I am citing the definition of the Hitting Set Problem from (Gardy & Johnson, 1979):

INSTANCE: Collection $$C$$ of subsets of a set $$S$$, a positive integer $$K$$.

QUESTION: Does $$S$$ contains a hitting set for $$C$$ of size $$K$$ or less, that is, a subset $$S' \subseteq S$$ with $$|S'| \leq k$$ and such that $$S'$$ contains at least one element from each subset in $$C$$?

The problem definitions from other sources (none of which elaborates on the size of $$C$$ in relation to $$|S|$$):

https://theory.stanford.edu/~virgi/cs267/lecture5.pdf

http://cs.indstate.edu/~arash/algo2lec8.pdf

http://www.et.byu.edu/~jka/521/slides/lecture22.pdf

http://www.cs.toronto.edu/~lalla/373s14/assignments/A3Sol.pdf

http://www.cse.iitd.ernet.in/~amitk/SemI-2015/tut12.pdf

Given a set $$S$$ with $$|S| = n$$, a collection $$C$$ of its subsets can have up to $$2^n$$ elements (where each element is a subset of $$S$$).

Given a certificate, $$S' \subseteq S$$, of the Hitting Set Problem, how could we possibly check if $$S'$$ contains at least one element from each subset in $$C$$ in polynomial time w.r.t $$n$$?

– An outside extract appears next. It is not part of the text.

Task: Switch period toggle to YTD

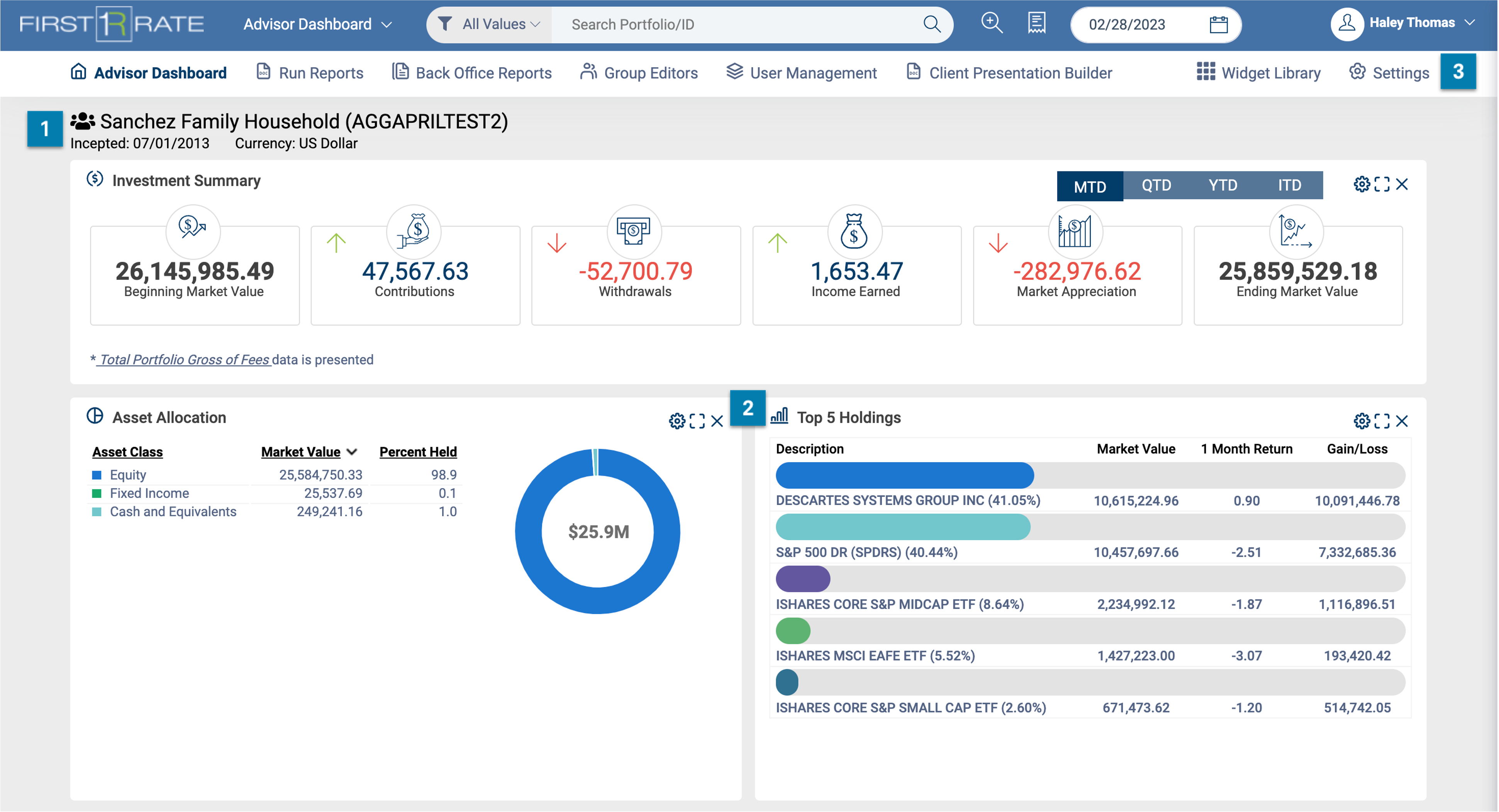Action: point(1223,185)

You cannot check, in general, whether $$S'$$ contains at least one element from each subset $$C$$ in polynomial time w.r.t. $$n$$.
However, in order to show that the problem is NP it suffices to show that you can check to above condition in polynomial time w.r.t. the instance size, which is in $$\Omega( \sum_{X \in C} |X| + \log n)$$.